Sunday, June 15, 2008

the difference between one and zero

In her June 1966 preface to Part Three of The Origins of Totalitarianism [1950], Hannah Arendt writes that totalitarianism can perhaps best be identified by what can exist when it is no longer:
“The clearest sign that the Soviet Union can no longer be called totalitarian in the strict sense of the term is, of course, the amazingly swift and rich recovery of the arts during the last decade. To be sure, efforts to rehabilitate Stalin and to curtail the increasingly vocal demands for freedom of speech and thought among students, writers, and artists recur again and again, but none of them has been very successful or is likely to be successful without a full-fledged re-establishment of terror and police rule. No doubt, the people of the Soviet Union are denied all forms of political freedom, not only freedom of association but also freedom of thought, opinion and public expression.
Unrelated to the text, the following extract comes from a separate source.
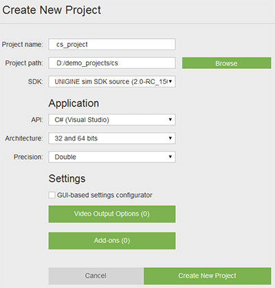Open Video Output Options (0)
This screenshot has height=288, width=275.
[x=112, y=214]
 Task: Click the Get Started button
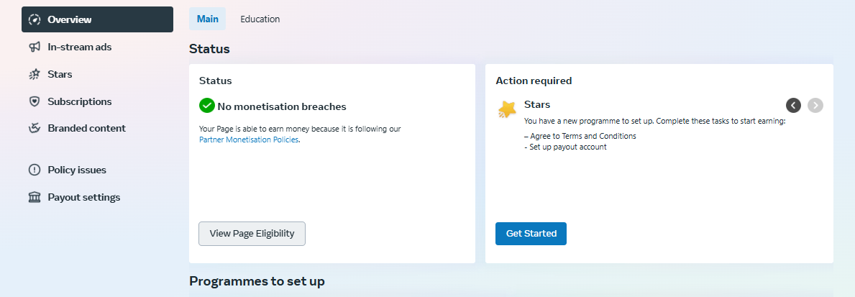coord(531,233)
It looks as though nothing has changed, while in fact everything has changed. When Stalin died the drawers of writers and artists were empty; today there exists a whole literature that circulates in manuscript and all kinds of modern painting are tried out in the painters’ studios and become known even though they are not exhibited. This is not to minimize the difference between tyrannical censorship and freedom of the arts, it is only to stress the fact that the difference between a clandestine literature and no literature equals the difference between one and zero.”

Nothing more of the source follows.